What is expected:
Rewrite the entries below with "eye icon" swapped for "visibility icon" and nothing else changed, leaving out the pictures.

Input for this task:

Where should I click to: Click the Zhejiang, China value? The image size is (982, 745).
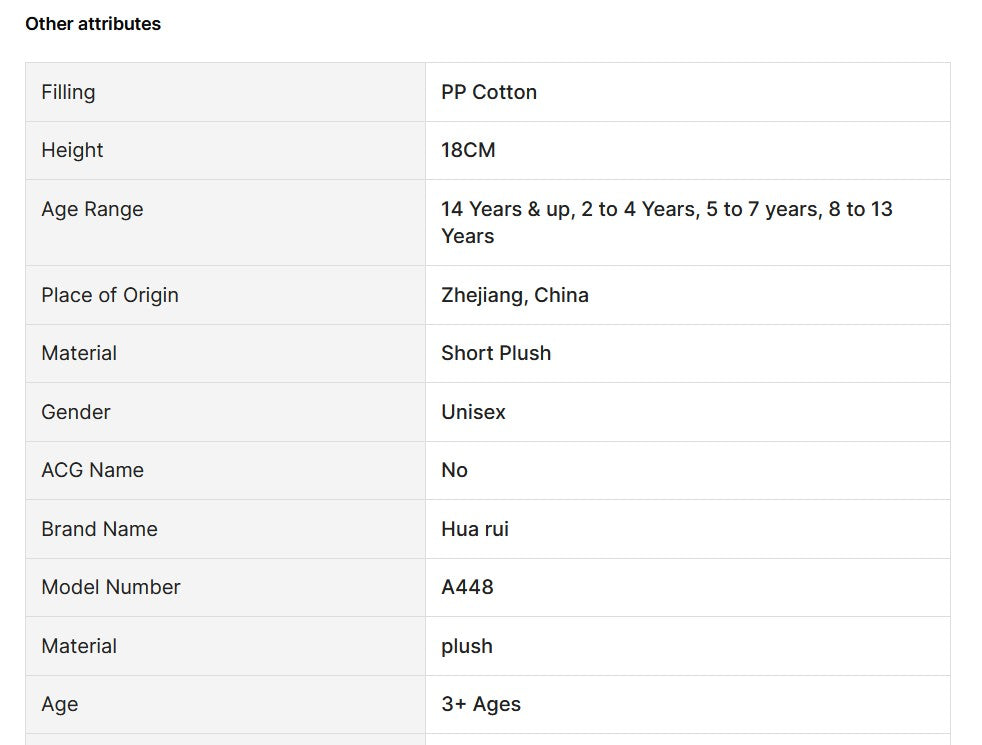click(515, 295)
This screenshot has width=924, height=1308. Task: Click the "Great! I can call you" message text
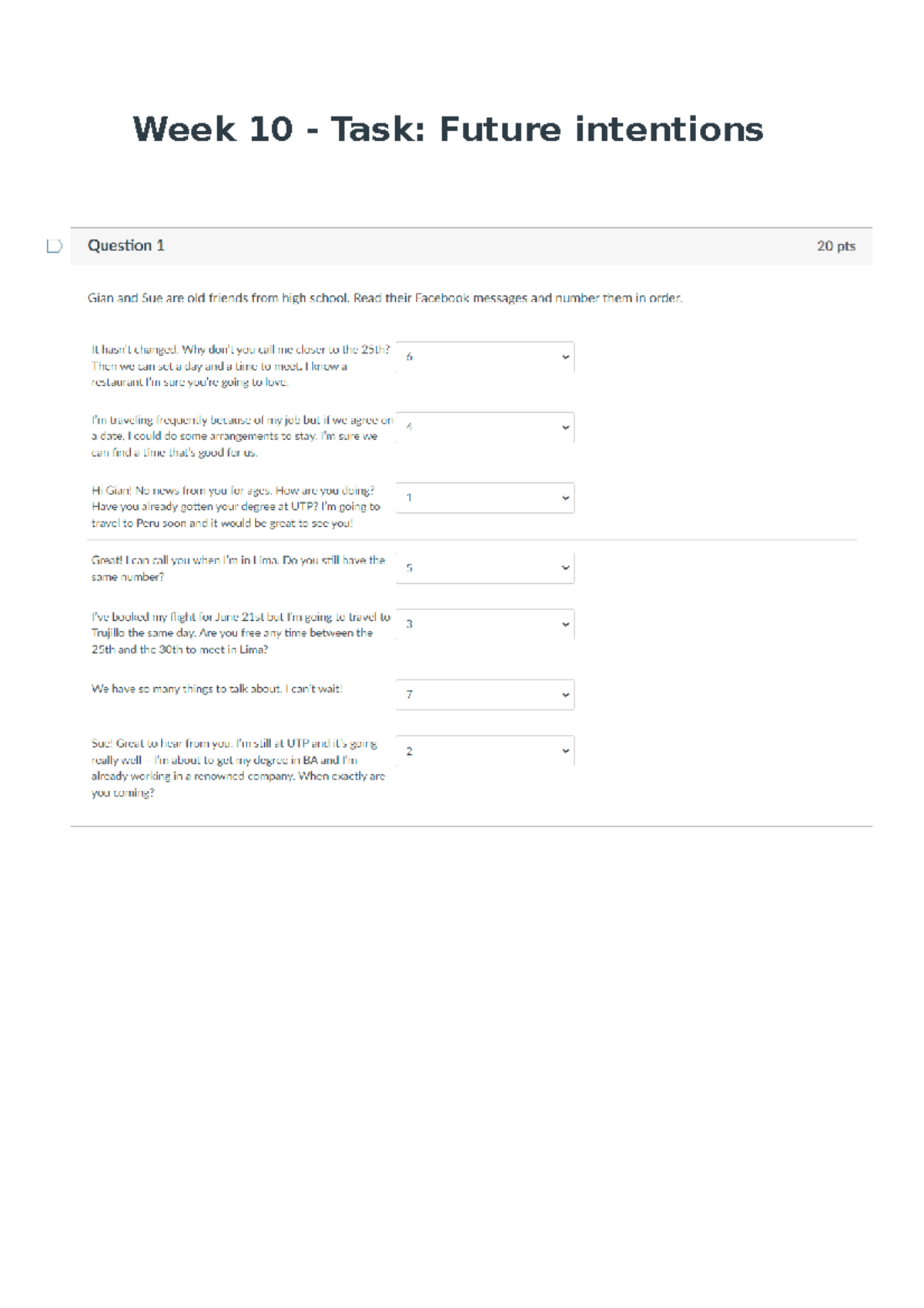(x=238, y=568)
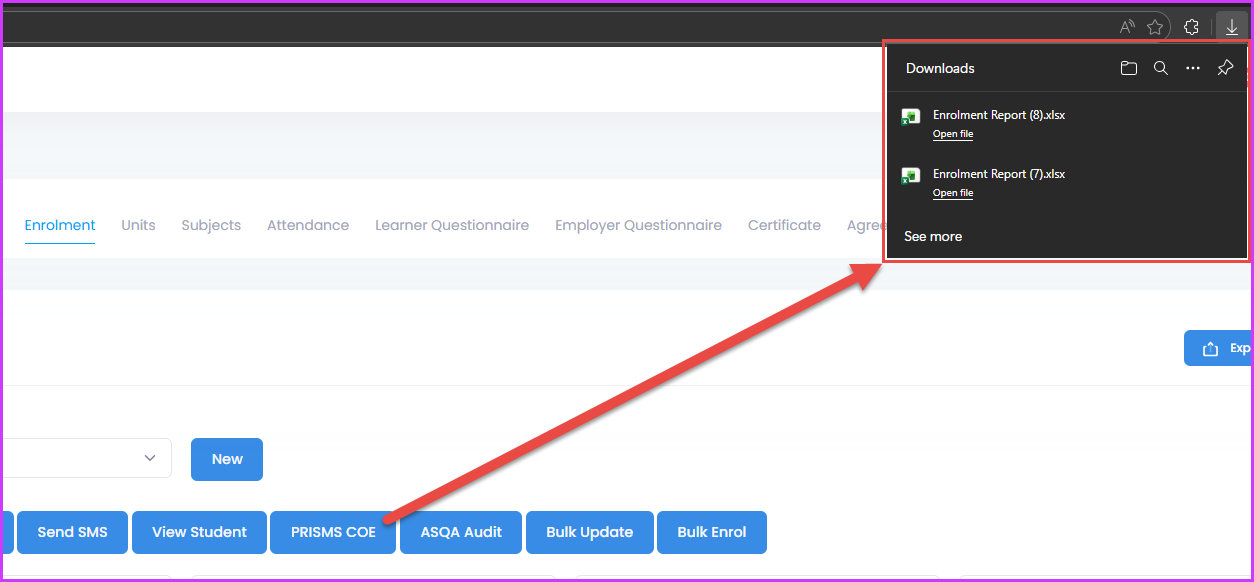1254x582 pixels.
Task: Expand the dropdown beside the New button
Action: pos(150,458)
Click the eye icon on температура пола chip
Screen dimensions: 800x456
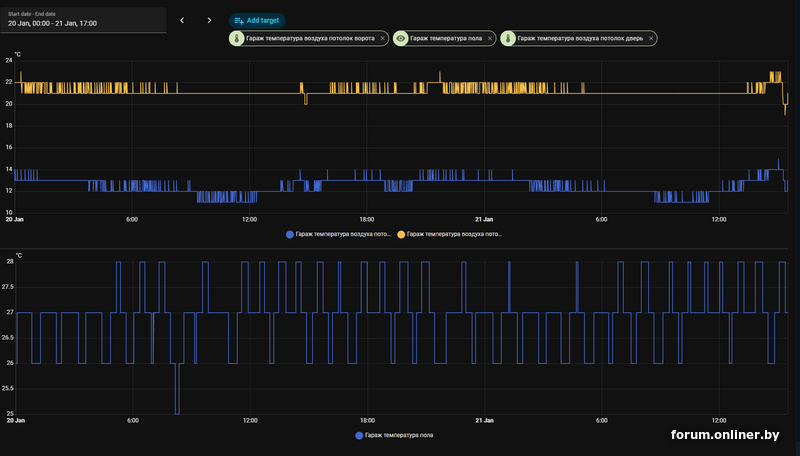point(401,38)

Exercise answer:
Where should I click to: Click the Zhejiang, China value? The image size is (982, 745).
click(515, 295)
This screenshot has width=924, height=1308. Task: Click the "Great! I can call you" message text
(x=238, y=568)
1254x582 pixels.
Task: Expand the dropdown beside the New button
Action: pos(150,458)
Click the visibility icon on температура пола chip
Screen dimensions: 800x456
point(401,38)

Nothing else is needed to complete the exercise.